• _Text zur Analyse_:
########
Bei den Rückforderungen, die über die Prüfungsstellen der Kassenärztlichen Vereinigungen und regionalen Krankenkassen in der letzten Woche versandt worden sind, geht es um Arzneimittel zur Behandlung von Allergiepatienten in Form einer Spezifischen Immuntherapie (SIT) oder auch Hyposensibilisierung genannt. „Den uns vorliegenden Rückmeldungen unserer Mitglieder nach handelt es sich durchweg um Präparate im Zulassungsprozess nach Therapieallergene-Verordnung“, erklärt Heinrich. Für die sogenannten TAV-Präparate habe der Gesetzgeber im Jahr 2008 klare Anforderungen zum Nachweis der Wirksamkeit gemacht und gleichzeitig lange Übergangsfristen festgelegt. Heinrich: „Bei dieser Art von Allergiemedikamenten brauchen Wirksamkeitsstudien in der Regel fünf bis acht Jahre. Mitunter kann es sogar noch länger dauern, da für die nach wissenschaftlichem Goldstandard durchgeführten Studien bestimmte Bedingungen, wie Pollenflug oder Jahrestemperatur, benötigt werden.“ Genau aus diesem Grund finden sich in der TAV lange Übergangsfristen, erläutert der Hamburger HNO-Arzt.
In dieser Übergangsphase seien alle TAV-Präparate zulasten der gesetzlichen Krankenkassen erstattungsfähig, fährt Heinrich fort: „Alle TAV-Präparate werden vom Paul-Ehrlich-Institut und damit einer Bundesoberbehörde im Geschäftsbereich des Bundesgesundheitsministeriums bei der Chargenfreigabe auf ihre Sicherheit, Wirksamkeit und Qualität geprüft. Die Präparate sind damit absolut unbedenklich am Patienten einzusetzen und haben zudem bereits ihre Wirksamkeit unter Beweis gestellt.“ Aus diesem Grund können TAV-Arzneien im Zulassungsprozess von Vertragsärztinnen und -ärzten wirtschaftlich verordnet werden, ergänzt Heinrich.
########
• _Auszüge aus Daten_:
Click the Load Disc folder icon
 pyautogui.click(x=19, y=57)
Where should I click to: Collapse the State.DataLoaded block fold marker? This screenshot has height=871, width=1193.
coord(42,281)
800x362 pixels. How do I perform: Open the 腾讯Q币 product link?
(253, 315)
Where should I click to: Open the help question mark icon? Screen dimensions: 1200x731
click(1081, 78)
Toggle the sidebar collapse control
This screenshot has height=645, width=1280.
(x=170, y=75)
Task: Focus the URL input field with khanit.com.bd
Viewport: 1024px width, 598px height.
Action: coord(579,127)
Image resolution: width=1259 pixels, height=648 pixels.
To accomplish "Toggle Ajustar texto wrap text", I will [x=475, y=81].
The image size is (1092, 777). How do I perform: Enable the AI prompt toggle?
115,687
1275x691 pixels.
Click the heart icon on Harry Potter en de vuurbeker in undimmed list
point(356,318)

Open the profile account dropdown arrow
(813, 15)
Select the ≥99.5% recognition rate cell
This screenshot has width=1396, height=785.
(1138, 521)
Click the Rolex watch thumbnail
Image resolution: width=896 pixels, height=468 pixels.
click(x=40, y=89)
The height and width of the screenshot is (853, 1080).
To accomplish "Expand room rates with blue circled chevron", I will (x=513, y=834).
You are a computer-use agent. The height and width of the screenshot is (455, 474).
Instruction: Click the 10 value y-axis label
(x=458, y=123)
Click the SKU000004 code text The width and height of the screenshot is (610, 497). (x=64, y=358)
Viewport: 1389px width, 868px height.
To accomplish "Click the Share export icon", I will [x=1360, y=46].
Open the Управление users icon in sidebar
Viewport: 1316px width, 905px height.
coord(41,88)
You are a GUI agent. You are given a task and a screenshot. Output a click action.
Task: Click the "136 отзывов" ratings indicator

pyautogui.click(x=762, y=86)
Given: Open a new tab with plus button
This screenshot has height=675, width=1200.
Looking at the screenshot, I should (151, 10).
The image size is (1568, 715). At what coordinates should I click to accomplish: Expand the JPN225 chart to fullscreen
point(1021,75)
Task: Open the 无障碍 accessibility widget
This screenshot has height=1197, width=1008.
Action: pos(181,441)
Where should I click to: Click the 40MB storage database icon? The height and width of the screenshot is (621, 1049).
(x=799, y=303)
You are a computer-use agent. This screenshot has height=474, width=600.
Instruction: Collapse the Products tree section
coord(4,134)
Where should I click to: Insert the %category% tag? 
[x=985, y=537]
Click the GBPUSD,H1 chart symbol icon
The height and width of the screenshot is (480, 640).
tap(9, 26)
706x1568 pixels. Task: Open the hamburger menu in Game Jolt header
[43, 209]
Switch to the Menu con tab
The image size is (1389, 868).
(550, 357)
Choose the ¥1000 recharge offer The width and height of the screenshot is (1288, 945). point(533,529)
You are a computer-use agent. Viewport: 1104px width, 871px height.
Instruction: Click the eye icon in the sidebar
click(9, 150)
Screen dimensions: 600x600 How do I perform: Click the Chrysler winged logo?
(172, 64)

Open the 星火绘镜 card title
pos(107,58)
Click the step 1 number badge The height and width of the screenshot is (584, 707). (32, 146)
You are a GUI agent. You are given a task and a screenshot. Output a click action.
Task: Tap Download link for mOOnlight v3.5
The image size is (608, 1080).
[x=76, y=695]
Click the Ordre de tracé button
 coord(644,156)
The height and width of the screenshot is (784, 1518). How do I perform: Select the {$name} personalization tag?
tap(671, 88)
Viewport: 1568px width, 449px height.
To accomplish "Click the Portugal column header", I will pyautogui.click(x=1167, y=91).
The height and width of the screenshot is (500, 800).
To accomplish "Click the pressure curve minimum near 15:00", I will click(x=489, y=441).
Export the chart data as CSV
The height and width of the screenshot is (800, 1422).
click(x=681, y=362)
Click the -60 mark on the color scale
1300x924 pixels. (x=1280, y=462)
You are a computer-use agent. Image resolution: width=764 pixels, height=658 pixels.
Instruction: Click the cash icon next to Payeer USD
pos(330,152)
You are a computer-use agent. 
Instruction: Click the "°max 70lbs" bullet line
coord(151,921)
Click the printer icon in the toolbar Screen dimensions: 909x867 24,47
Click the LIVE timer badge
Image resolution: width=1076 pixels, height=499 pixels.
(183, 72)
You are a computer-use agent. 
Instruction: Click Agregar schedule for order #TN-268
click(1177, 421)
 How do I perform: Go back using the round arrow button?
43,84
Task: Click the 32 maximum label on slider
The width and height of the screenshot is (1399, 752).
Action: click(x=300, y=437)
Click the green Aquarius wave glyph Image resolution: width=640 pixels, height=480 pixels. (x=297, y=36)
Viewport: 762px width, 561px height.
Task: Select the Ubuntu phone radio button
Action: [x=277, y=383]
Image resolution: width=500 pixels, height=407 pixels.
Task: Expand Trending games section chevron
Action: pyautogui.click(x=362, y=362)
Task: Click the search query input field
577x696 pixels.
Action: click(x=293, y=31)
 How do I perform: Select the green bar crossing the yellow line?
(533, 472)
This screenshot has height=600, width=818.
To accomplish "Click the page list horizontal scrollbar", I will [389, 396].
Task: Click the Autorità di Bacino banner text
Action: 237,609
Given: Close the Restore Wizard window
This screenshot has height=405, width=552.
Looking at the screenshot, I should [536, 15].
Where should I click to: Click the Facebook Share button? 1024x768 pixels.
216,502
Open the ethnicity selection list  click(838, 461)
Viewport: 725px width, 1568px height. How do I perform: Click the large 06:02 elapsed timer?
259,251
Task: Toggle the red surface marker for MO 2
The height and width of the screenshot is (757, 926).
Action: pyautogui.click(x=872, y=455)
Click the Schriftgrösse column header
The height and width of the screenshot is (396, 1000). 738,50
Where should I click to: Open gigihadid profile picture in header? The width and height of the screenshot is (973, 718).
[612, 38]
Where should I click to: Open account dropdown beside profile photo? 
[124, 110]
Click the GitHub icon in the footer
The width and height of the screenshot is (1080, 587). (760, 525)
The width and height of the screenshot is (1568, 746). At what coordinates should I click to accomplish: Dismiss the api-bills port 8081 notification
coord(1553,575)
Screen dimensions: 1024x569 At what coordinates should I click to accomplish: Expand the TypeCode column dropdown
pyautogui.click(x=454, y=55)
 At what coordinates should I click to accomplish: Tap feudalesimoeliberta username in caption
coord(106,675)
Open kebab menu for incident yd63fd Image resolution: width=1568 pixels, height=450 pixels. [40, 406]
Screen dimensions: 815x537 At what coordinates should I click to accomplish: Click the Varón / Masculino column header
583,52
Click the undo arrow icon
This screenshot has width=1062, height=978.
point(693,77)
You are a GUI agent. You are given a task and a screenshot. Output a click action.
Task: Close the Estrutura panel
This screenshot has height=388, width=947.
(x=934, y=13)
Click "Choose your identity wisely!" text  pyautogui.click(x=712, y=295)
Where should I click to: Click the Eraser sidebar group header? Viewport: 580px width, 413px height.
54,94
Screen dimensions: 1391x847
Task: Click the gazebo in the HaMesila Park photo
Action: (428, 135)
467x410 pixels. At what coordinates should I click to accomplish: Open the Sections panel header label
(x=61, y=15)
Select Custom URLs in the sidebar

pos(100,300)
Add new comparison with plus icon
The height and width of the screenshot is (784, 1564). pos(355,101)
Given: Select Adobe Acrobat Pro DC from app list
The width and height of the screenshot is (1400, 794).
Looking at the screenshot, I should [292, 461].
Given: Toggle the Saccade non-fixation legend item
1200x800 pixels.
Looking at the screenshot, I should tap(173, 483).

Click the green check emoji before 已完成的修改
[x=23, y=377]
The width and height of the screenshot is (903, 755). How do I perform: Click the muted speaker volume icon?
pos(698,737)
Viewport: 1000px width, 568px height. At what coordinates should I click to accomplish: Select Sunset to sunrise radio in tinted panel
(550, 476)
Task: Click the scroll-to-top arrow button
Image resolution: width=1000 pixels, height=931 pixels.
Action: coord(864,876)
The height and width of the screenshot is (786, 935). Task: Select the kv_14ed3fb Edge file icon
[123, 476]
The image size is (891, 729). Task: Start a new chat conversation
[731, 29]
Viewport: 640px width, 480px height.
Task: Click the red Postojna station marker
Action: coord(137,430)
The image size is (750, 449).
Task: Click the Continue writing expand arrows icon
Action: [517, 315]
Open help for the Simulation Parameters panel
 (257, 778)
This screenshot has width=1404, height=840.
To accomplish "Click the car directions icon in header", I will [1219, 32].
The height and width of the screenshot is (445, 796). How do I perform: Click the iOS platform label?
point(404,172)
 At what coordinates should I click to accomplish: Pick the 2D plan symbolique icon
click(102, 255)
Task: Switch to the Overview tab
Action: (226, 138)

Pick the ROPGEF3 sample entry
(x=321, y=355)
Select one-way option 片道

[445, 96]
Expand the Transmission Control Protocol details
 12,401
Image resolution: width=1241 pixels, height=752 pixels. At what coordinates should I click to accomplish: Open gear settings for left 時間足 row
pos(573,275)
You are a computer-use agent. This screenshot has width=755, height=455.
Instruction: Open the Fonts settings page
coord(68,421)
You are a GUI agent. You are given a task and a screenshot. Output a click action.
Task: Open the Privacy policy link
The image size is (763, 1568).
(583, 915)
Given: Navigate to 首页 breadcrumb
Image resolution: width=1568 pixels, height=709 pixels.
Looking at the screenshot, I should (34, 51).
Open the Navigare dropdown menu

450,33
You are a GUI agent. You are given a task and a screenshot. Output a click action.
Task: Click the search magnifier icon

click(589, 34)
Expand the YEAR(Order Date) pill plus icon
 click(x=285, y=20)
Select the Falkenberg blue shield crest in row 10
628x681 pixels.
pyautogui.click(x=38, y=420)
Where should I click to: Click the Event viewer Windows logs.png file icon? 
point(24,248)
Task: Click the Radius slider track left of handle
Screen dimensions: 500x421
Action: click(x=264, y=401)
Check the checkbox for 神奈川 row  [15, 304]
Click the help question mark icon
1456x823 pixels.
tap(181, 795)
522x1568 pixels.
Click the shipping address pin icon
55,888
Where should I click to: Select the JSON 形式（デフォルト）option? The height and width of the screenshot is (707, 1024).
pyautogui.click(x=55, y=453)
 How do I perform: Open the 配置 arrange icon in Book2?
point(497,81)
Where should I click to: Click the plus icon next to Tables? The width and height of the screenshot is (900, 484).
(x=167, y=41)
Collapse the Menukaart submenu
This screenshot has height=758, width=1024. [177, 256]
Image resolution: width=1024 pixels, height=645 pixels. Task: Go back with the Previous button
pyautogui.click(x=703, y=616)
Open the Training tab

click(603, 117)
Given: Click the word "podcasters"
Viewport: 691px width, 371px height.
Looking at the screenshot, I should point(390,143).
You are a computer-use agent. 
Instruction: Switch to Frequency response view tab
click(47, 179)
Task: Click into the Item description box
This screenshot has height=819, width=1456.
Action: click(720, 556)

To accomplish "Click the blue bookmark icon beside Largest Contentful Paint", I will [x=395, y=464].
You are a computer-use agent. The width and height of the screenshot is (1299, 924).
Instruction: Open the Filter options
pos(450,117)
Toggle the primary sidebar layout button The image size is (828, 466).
########
• _Deine Aufgabe_: Welche Behörde prüft laut dem Text zur Analyse alle TAV-Präparate bei der Chargenfreigabe?

• _Deine Lösung_: Das Paul-Ehrlich-Institut.